Hackathons, those passels of engineers fueled by megadoses of caffeine, all in the name of releasing the next great app, have become the lingua franca of Silicon Valley startups. Which leaves some in the business world with noses pressed to the glass of innovation, or attempting one themselves, only to discover it takes more than Chinese takeout and a keg to create something that will scale.
That’s where ChallengePost comes in. Founded in 2009 by Brandon Kessler, the Silicon Alley startup was born out of a bright idea he had while cramming for his business degree. Stumbling across an online software competition, Kessler could see that creating an eBay-like platform to facilitate innovation challenges could be huge. And it was. In its first two years, ChallengePost’s platform played host to over 200 challenges--mostly based on software development--from the likes of the Samsung, Eli Lilly, the USDA, and New York City’s MTA, and raised over $4 million from investors.
But even with the cachet of Michelle Obama’s Apps for Healthy Kids challenge, a business can lose its focus. “The first competition we powered was a software competition,” Kessler tells Fast Company. But from there, ChallengePost branched out, handling all kinds of competitions, from creating recipes for the First Lady to coming up with videos to encourage people to move medical records online. So Kessler pulled a Steve Jobs in order to grow a more focused business. “The biggest mistake I made was not focusing on software earlier,” he says. “Now, we just power software competitions for companies, government agencies, and individuals who want to get software developers building stuff for them.” Which means hackathons will take their place alongside virtual software competitions that happen globally for several months from here on out.
Because even though hackathons seem like a fast track to innovative new technology, even big companies--and whole cities--find the task daunting. Take the city of New Orleans. The Big Easy hosted a 48-hour coding marathon to develop a collection of apps aimed to make it easier to visitors to navigate the city during the Superbowl and Mardi Gras. But just using the word “hack” inspired suspicion instead of support. (They changed the name to Codemkrs Super Challenge). And despite the challenges, everyone wants in on hackathons: even old-line department stores are getting in on the action (Sears hosted its own in August). So Kessler decided to shift the business.
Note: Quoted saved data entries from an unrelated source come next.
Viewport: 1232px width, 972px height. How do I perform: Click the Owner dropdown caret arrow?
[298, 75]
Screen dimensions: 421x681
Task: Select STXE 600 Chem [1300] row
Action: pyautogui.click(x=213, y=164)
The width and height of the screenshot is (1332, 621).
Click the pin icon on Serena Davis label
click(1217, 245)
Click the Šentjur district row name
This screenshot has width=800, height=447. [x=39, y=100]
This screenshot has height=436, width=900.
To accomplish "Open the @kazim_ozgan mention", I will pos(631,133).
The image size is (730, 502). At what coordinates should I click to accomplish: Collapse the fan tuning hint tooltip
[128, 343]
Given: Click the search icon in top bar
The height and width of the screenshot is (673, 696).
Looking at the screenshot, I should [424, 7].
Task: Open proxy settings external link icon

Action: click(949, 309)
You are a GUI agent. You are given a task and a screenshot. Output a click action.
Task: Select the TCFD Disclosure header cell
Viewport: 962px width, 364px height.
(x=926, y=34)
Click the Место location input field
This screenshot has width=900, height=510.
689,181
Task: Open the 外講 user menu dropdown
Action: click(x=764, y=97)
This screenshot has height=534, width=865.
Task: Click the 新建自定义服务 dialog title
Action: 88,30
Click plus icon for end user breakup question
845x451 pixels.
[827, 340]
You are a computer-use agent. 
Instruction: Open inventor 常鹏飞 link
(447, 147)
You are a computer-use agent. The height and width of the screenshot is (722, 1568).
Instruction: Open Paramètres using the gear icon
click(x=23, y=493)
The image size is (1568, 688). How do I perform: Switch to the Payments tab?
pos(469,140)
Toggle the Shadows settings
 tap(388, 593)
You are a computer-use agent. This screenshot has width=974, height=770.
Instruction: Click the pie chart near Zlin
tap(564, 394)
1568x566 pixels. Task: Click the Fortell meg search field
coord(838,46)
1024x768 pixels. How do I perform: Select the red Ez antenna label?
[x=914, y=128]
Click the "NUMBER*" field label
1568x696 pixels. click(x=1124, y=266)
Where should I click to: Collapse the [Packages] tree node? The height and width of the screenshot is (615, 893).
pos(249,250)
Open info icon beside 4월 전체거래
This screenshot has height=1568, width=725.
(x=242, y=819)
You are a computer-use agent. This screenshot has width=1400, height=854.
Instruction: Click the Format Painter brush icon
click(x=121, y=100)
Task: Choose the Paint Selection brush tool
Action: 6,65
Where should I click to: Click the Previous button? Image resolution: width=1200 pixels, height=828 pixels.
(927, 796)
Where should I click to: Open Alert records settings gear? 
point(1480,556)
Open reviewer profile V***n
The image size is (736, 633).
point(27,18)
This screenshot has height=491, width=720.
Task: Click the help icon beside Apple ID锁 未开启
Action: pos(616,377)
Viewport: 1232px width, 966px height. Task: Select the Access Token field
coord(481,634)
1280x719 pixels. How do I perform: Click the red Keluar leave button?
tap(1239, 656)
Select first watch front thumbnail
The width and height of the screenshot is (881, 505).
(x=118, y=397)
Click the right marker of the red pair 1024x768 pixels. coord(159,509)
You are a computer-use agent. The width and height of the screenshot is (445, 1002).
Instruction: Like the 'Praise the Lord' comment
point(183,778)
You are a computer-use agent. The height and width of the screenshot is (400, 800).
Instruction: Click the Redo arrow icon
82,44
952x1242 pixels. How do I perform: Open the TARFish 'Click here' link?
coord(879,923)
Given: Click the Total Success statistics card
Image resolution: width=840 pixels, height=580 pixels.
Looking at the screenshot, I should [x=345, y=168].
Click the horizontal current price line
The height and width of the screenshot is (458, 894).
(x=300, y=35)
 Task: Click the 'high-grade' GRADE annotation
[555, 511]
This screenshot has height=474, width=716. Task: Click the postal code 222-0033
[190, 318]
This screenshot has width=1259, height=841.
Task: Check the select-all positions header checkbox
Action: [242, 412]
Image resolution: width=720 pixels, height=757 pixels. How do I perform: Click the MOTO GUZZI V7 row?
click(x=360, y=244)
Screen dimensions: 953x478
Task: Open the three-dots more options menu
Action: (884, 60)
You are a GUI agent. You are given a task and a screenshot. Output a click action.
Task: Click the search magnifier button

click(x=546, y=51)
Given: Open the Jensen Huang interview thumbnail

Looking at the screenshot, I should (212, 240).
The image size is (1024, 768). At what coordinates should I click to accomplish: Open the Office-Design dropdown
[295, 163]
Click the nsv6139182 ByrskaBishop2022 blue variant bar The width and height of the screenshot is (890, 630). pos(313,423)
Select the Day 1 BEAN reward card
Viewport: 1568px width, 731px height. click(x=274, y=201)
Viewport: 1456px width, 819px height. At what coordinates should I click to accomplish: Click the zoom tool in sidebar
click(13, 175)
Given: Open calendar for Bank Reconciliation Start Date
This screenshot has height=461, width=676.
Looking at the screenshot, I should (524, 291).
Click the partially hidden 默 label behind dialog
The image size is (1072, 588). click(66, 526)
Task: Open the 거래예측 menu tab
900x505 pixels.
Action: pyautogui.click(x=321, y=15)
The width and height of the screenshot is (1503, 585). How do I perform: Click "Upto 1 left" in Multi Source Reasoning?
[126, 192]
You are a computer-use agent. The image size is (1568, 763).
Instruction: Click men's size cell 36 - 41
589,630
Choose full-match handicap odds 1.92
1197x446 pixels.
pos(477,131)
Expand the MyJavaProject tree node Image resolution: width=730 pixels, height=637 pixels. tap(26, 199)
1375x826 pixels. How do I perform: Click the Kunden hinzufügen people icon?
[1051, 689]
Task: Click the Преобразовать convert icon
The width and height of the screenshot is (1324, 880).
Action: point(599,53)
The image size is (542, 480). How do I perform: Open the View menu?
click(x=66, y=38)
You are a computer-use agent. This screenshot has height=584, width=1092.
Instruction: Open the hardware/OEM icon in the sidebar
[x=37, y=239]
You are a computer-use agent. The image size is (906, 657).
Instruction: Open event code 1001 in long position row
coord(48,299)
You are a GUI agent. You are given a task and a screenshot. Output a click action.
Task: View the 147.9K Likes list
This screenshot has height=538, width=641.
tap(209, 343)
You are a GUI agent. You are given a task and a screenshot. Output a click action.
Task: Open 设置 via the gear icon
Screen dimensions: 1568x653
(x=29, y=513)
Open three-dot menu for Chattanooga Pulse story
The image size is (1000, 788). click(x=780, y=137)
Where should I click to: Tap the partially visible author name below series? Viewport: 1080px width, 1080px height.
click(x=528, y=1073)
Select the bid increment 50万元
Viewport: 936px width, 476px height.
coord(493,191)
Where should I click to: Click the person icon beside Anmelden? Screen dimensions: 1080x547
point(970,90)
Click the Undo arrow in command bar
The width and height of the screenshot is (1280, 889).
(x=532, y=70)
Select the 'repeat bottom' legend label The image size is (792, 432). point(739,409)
The problem that ChallengePost aims to solve is to make hackathons more accessible to both organizations and to programmers. Kessler explains that with independent hackathons, the most that was available was a Google Doc at the end of the competition that would provide a snapshot of who designed the software, with a bit about its functionality. “There is no way to experience it,” he contends, even though the entire purpose of creating software is to showcase how it works.
Then there’s the promotion. ChallengePost’s platform will provide a place for the competitions to be broadcast to potential contestants as well as businesses. And it’s free to post and promote.
Beyond that, Kessler says this also feeds independent developers’ needs to be recognized--and not just with cash and prizes. “They get exposure,” he says, “Getting discovered is difficult. Engineers don’t want to build a house that no one lives in.” Kessler runs down a list of winners’ accomplishments. “One guy was on the Today Show,” he recalls. Though he admits it’s a chance to earn status and recognition and “a chance to make something cool,” Kessler argues that it is a win for the developer no matter what. “It’s not spec, you own your software; even if you win you never have to give it up,” he underscores.
It’s catching on. So far, MIT, the University of Michigan, and the University of Pennsylvania have held competitions that attracted more than 1,000 developers, using ChallengePost. The stakes are getting higher as Salesforce is set to hold its own next week offering more than $1 million in prize money.
With everything from the car you drive to the books you read turning into software platforms, Kessler feels like he’s on to something big. “I don’t want to jinx it,” he says, but believes that organizations need to pay attention to software development. “It’s a wakeup call,” he adds. “If you are not engaging, then you are at a disadvantage.”